Dr. Timothy A. Pychyl, a renowned psychologist and professor at Carleton University, suggests procrastination is an emotional regulation strategy to delay immediate negative feelings associated with a task.

Additionally, research conducted by Dr. Fuschia Sirois, a leading expert in health psychology, supports this idea. Her work has highlighted the strong connection between perfectionism, self-compassion, and procrastination.

READ MORE | 5 ways to use procrastination to your advantage

Perfectionists tend to set impossibly high standards, leading to a persistent fear of failure and harsh self-criticism. In such a mindset, self-compassion, or the ability to treat oneself with kindness and understanding in the face of setbacks, is often lacking.

Instead, perfectionists may berate themselves for any perceived shortcomings, further exacerbating feelings of inadequacy and fuelling procrastination as a coping mechanism to avoid the anxiety and stress associated with potential failure.

Paradoxically, procrastination serves as both a symptom and a cause of perfectionism, as individuals delay tasks out of fear of not meeting their unrealistic standards, perpetuating a vicious cycle of self-doubt and avoidance.

READ MORE | What is ‘Revenge Bedtime Procrastination’ and how to manage it?

The antidote to procrastination?

Cultivating self-compassion can be a powerful antidote to this cycle, allowing individuals to recognise their inherent worthiness regardless of their achievements, thereby reducing the need for perfectionism and mitigating the tendency to procrastinate.

Understanding that procrastination is more about managing emotions than lacking motivation is the first step towards overcoming it.

Here are some strategies supported by scientific research to help you conquer procrastination:

1) Break tasks into smaller steps

The "Zeigarnik Effect" suggests that incomplete tasks tend to stay in our minds, causing anxiety. Breaking tasks into smaller, manageable steps reduces the emotional burden and makes the task seem less daunting.

2) Set realistic goals

Avoid setting impossibly high standards for yourself. Be more self-compassionate and recognise that it's okay not to be perfect.

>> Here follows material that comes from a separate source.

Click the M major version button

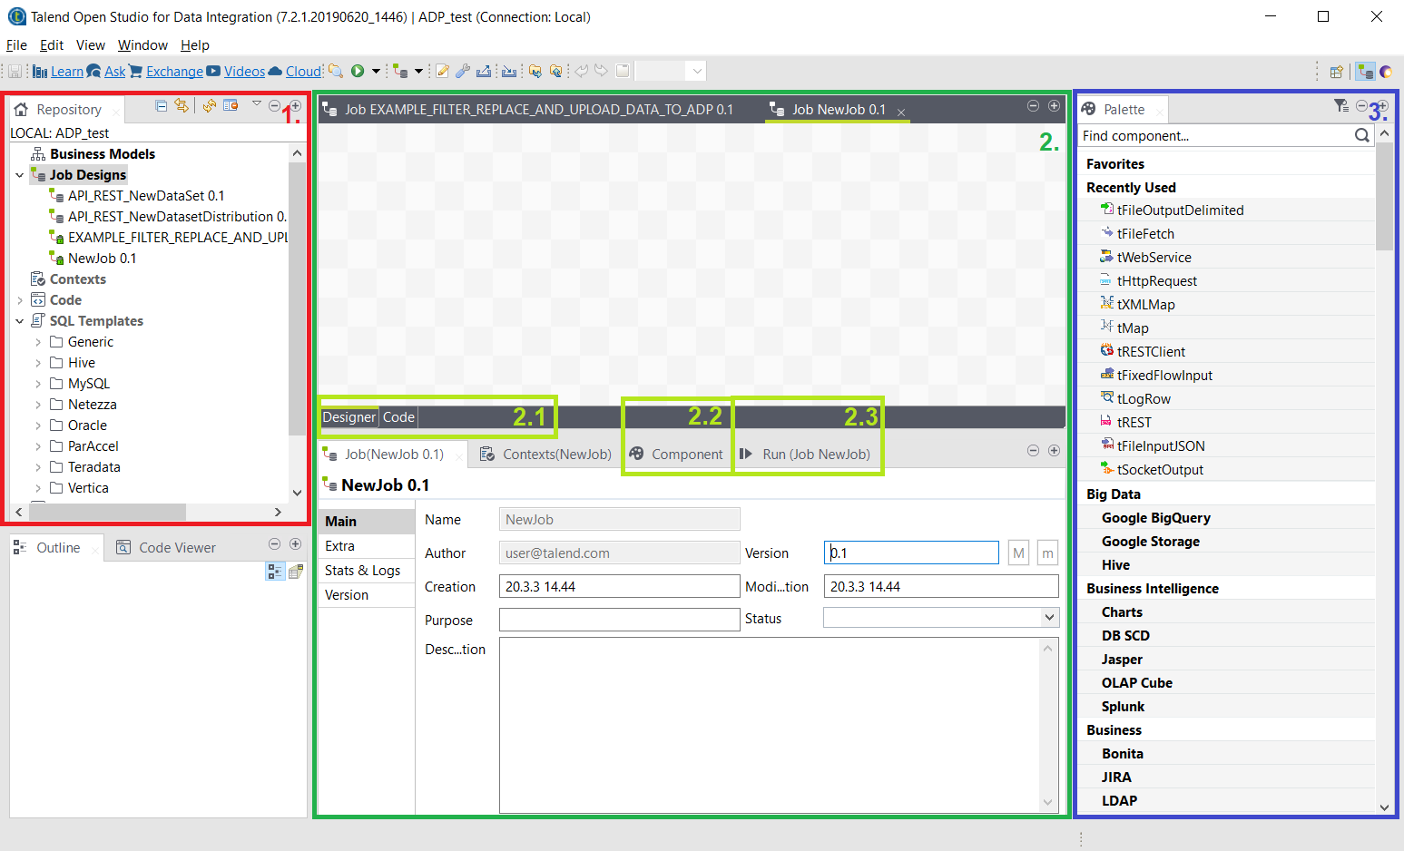pos(1018,553)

3) Use the Pomodoro technique

This time-management method involves working in short, focused intervals (usually 25 minutes) followed by short breaks. It can help combat the fear of a never-ending task and maintain focus.

4) Prioritise and plan

Create a to-do list and prioritise tasks. People remember uncompleted tasks more than completed ones. Planning and organisation can help reduce the cognitive load.

5) Develop emotional intelligence

Improve your ability to recognise and manage emotions. Mindfulness and meditation practices can be instrumental in regulating emotions and reducing the desire to procrastinate.

6) Seek external accountability

Share your goals with a friend or coworker who can hold you accountable. 

Recognising that procrastination is not merely a result of laziness is the first step towards combatting it effectively. By employing some strategies and understanding the emotional aspects of procrastination, you can take control of your productivity and achieve your goals more efficiently.

It's a process that takes time and effort. Be patient, practise self-compassion, and, over time, you'll find yourself procrastinating less and accomplishing more.